§ TASK ITEM
Give the number of lines containing "title" in this listing, with no other words.
::: AVAILABLE DATA :::
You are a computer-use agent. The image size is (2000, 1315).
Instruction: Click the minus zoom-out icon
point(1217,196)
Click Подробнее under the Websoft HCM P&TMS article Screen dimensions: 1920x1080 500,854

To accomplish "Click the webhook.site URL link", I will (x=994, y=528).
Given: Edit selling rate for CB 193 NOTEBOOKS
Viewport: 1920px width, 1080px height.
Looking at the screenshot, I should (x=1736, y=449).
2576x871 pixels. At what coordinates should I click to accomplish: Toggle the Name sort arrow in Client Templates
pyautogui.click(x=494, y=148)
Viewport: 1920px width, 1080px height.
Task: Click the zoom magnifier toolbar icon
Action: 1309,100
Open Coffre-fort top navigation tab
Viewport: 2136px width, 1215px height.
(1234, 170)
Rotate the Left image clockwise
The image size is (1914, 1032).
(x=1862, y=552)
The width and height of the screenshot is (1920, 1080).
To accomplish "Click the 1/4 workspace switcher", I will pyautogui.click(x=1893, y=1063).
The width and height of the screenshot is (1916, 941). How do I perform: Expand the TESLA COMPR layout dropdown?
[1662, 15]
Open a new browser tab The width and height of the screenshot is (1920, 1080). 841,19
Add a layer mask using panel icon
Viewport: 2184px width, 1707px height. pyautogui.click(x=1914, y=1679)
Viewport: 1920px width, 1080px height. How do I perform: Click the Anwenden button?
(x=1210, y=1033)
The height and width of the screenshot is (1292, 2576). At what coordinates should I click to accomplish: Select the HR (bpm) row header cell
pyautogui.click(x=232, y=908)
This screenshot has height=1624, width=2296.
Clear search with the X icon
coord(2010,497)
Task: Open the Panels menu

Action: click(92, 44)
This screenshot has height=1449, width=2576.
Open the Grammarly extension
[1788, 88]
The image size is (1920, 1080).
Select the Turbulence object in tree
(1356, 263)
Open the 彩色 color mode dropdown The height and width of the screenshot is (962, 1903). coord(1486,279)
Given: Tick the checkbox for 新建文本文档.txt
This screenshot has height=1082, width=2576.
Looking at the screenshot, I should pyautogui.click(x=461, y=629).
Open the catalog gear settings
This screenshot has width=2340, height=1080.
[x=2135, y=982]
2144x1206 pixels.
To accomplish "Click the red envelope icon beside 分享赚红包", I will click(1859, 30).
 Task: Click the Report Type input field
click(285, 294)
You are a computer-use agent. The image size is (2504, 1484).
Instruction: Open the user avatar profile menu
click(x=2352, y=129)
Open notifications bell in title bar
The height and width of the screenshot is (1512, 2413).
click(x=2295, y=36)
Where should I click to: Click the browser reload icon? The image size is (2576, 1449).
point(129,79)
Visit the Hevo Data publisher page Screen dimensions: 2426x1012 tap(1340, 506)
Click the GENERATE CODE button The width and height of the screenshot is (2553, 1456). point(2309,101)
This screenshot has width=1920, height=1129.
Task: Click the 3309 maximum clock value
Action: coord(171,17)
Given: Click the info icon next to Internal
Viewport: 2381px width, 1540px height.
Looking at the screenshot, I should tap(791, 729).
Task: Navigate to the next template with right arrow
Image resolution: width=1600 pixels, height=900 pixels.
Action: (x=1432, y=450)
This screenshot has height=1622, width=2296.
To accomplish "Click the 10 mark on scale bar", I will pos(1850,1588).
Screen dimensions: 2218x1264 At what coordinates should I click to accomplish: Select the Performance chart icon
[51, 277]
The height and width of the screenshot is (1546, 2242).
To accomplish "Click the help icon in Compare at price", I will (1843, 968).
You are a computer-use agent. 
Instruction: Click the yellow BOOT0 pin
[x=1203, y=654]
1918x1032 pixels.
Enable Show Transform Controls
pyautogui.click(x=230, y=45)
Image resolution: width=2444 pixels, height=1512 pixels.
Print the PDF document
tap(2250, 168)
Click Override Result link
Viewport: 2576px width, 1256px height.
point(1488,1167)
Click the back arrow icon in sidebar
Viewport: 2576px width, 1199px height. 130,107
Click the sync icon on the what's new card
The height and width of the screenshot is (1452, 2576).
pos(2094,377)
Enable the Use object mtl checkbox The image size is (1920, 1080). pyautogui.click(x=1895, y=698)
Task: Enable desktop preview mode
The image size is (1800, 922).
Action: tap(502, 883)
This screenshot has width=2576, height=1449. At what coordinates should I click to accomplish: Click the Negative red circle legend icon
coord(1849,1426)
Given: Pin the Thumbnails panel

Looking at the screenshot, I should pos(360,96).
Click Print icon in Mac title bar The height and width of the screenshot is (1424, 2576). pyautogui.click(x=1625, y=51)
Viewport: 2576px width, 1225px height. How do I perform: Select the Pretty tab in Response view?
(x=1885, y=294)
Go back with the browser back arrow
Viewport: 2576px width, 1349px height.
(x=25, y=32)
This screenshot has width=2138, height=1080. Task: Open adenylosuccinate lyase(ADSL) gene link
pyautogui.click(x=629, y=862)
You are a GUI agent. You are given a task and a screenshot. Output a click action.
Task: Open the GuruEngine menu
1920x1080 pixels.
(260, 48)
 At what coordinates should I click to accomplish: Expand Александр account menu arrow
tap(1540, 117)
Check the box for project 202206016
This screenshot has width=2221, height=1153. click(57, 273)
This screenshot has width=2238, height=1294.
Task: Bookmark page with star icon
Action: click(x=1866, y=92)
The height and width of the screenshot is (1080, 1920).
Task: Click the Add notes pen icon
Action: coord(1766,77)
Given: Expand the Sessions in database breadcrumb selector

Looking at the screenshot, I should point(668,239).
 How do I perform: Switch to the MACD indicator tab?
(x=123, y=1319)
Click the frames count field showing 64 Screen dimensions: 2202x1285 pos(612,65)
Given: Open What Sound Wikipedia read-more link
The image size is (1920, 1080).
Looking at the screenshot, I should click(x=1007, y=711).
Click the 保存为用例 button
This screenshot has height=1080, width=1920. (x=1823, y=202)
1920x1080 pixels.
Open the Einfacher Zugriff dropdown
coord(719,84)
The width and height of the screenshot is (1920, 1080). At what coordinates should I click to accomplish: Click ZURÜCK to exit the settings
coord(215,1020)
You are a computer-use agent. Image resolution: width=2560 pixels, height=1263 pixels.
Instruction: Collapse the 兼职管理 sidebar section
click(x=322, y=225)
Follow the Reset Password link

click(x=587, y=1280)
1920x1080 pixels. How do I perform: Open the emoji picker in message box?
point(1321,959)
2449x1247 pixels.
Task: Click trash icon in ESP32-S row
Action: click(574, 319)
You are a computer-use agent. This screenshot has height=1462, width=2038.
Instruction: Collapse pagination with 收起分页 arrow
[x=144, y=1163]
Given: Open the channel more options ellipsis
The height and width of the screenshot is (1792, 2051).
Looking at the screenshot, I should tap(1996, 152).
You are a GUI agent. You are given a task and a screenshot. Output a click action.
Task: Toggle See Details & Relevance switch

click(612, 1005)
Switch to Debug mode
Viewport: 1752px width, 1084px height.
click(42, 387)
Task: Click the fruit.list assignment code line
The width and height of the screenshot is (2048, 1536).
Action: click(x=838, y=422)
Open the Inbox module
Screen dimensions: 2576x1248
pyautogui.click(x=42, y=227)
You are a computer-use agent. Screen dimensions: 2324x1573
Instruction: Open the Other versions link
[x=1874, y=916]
:::
§ OUTPUT OF THE TASK
2